A new survey shows just how much of an issue ‘fragmentation’ is for the Android platform.
In some respects, Google’s mobile operating system is too big for its own good. Because of the dozens of Android handsets on the market today, there is a lack of uniformity over hardware specifications, software functionality, technical specs, and overall performance.
This leads to a whole lot of confusion not only for developers but for end users as well. Users with a low-end, Android 2.1-powered phone are able to search through the exact same Android Market as someone with a dual-core, dual-camera smartphone with Android 2.3.
If a developer creates an app that needs to use a front-facing camera, that app won’t be weeded out for users who don’t have a front-facing camera. And many times, the hardware differences aren’t that obvious. A developer may test his app on a Droid that works perfectly, only to find out later that his app causes Nexus S phones to crash.
In the new survey, conducted by Baird Research, 87% of Android developers said they were concerned with fragmentation. And 57% said it was a “meaningful” or “huge” problem.

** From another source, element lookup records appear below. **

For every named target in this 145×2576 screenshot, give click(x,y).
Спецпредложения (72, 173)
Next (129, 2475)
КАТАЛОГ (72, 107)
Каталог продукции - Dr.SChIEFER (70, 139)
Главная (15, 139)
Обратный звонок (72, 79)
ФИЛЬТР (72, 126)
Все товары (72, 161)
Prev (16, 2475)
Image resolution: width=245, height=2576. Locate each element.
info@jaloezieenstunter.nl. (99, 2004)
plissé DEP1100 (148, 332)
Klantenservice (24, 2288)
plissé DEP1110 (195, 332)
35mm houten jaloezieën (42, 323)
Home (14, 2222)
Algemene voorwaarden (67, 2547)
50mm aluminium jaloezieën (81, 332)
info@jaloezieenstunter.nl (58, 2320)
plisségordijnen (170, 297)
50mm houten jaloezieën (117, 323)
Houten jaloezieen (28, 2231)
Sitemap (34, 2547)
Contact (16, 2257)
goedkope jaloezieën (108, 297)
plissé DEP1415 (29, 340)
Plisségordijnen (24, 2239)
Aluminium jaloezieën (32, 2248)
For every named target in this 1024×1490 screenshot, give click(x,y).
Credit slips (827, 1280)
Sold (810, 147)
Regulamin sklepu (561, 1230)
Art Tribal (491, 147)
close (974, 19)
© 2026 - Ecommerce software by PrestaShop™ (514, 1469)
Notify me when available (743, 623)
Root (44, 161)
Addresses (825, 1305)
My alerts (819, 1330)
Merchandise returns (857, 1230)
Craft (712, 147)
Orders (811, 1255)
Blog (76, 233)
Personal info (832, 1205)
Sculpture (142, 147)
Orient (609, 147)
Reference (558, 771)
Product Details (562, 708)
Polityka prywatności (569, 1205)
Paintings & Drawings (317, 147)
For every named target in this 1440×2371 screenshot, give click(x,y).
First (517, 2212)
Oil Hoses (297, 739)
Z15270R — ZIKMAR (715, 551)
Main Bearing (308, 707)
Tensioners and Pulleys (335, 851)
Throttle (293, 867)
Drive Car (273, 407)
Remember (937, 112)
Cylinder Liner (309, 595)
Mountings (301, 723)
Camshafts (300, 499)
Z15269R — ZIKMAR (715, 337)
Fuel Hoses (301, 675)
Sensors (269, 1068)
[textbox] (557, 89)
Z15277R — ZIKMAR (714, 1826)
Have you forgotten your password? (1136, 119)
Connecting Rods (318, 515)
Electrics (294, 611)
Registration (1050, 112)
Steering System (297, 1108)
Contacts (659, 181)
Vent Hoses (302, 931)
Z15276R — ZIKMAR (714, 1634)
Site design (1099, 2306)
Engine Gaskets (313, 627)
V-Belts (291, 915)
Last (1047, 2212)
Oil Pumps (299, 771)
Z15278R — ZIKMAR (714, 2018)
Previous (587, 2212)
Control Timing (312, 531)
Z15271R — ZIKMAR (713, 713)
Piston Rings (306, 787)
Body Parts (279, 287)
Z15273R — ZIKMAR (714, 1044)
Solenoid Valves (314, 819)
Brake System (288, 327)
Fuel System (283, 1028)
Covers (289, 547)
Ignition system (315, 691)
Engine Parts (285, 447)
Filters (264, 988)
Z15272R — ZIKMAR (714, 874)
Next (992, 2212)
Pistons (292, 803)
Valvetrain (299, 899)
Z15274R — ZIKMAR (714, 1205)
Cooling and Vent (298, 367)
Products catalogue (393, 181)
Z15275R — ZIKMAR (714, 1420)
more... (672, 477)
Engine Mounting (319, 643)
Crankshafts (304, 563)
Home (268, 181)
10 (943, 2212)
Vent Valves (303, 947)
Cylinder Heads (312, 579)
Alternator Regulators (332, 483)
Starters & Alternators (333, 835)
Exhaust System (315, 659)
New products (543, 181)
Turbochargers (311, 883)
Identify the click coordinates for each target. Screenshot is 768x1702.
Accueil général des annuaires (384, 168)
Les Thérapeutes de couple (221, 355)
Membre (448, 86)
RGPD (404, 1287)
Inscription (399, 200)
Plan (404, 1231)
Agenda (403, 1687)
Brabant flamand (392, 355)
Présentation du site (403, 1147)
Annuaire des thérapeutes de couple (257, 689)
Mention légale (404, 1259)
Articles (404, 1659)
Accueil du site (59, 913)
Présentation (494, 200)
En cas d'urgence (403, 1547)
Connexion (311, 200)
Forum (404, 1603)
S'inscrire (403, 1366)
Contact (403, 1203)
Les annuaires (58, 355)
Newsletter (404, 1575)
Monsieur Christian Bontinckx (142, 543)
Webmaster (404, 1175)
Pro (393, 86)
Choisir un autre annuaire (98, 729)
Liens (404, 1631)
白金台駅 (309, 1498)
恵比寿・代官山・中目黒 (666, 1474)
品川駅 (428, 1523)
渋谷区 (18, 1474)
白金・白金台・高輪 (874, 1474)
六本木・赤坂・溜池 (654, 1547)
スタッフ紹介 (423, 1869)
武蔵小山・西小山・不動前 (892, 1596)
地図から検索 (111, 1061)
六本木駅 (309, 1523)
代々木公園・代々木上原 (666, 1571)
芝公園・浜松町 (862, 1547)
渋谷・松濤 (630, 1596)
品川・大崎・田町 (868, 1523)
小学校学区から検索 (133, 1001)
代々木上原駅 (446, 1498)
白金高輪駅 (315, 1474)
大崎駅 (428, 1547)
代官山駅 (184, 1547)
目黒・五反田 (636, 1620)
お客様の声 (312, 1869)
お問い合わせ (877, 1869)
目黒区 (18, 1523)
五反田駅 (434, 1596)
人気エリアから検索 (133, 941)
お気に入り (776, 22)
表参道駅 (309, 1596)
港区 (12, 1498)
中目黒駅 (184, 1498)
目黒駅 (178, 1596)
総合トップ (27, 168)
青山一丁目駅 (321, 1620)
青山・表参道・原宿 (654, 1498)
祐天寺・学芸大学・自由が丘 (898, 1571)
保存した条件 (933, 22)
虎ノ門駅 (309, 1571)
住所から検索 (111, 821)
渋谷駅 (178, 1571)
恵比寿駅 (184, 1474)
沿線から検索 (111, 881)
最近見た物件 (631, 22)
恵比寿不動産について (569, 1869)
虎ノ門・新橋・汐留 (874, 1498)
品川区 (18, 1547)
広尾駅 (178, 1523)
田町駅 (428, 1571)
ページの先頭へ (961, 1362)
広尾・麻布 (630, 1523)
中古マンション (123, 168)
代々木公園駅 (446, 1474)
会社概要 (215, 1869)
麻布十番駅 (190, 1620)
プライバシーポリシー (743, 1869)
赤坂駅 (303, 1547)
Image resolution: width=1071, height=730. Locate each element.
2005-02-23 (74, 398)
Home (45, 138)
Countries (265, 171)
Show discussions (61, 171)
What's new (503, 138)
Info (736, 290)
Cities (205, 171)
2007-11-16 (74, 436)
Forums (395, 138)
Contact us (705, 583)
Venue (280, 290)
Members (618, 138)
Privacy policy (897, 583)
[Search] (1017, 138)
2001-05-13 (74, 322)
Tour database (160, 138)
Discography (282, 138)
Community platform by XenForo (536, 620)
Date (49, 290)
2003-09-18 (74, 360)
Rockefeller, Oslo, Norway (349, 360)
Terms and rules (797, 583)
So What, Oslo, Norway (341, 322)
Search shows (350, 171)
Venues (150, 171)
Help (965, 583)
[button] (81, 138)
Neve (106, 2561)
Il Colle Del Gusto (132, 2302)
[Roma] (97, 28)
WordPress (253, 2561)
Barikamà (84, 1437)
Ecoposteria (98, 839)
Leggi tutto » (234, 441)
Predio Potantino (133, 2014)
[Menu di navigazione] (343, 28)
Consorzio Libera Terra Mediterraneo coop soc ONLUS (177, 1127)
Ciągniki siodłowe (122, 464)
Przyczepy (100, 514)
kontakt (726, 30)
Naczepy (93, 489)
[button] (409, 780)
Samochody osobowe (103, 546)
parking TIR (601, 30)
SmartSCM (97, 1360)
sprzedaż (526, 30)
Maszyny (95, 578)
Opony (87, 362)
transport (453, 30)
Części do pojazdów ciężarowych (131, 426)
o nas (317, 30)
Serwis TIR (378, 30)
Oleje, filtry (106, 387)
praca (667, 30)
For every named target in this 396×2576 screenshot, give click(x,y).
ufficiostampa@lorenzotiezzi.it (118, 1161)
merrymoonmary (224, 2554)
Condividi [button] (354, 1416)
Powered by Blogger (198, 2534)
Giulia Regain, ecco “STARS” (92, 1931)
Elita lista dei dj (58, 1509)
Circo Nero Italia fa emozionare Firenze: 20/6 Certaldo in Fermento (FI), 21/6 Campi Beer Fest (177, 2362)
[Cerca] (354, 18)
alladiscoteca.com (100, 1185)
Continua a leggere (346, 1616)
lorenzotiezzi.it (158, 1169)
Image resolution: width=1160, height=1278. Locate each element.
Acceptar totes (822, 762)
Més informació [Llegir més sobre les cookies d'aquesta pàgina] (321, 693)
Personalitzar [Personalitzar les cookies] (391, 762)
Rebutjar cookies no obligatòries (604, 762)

“Generally, developers seem to prefer a unified, single store experience like Apple’s App Store,” the research firm concluded.
Netflix is one of the largest companies to say that fragmentation is the main reason it won’t develop an app for Android. The reason iPhone users can stream Netflix movies but Android users can’t is because of this lack of uniformity.
Google is looking to put a clamp on this in the future. It has previously said Android 3.0 will be a reboot for the platform. While it’s just a tablet OS for now, it will likely be coming to phones down the road, and when it does there will be much more stringent guidelines on what a manufacturer needs to do to get certified for Android.